My life ended a regular day, or you could say that my life began this day. The real life began the day I died.

All my life I’ve been normal: neither more nor less than the average. I’m not fat but not skinny. I’m not tall but taller than the shortest. I’m not rich but have money to spend. I’m not a geek but absolutely not popular. I don’t talk but I have something to say. I think a lot but no one really knows.

???
I grew up in a small town far away from anything, with two busy parents. It was always something going on, work, friends, childfree evenings with you know what. They could go away a weekend just to spend with each other, “you always have fun, why can’t we too” they did always tell us. They never knew that I never enjoyed the hours alone in my room, doodling in my notebook or thinking. While my siblings have boys over here to do the S thing or having late intimate parties with hefty boys with straggly, dirty ash blonde hair.

When they drove off, they left me alone with my older sister, Cora. To be eldest in my family means to have the most power, such as to decide what to eat or what to do. The eldest is the cleverest and most educated, and better, in all ways. So when mom and dad left, they gave all responsibility to Cora, mommy's favorite, who never did anything wrong, what they knew about. The perfect daughter was an angel with a benevolent smile and an arrogant soul. Cheerful in every way and situation, and the girl everyone wanted to have as an ex-girlfriend because it never lasted more than a month. She used boys as straws, new and fresh each time. I have an older brother too, Chris. He was too interested in football, which I’ve never understood, (understand me correct when I tell you that his love for the sport made me repel it from my life). He didn’t have time to even care about girls, so he fell in love with his teammate and lucky for him, it worked out.

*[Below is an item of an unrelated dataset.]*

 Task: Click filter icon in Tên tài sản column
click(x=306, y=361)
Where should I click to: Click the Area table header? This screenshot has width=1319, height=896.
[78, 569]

Then there is me, always in the shadow of Cora's talking or bossing around, Chris’ hobby and later my one year younger sister. The cutest girl in the world, who always got the attention, phrases like “Amy standing on her own for the first time”, “look at Amy she’s riding her bike” or “congratulations, Amy, straight A:s, you’re amazing” was more than welcomed in my family. She was the pain in the ass.

She was always too much, said too much and cared too much. She entered my room one evening, not bothering to knock, and started interrogating me about why I don’t participate in our family discussions. It could be to about which superpower I would like to possess or why it matters which day we children go to the park, Saturday or Sunday. I don’t have anything in mind anyway.

When I was 6 years old, mom and dad figured that six persons in a small house were way too much, so we moved into the city. When I came new to this big class, first grade, it was hard for me to find friends.
It took me one month before I talked, one month to me to say hey, and the saddest thing is that the girl didn’t even answer, she just walked away.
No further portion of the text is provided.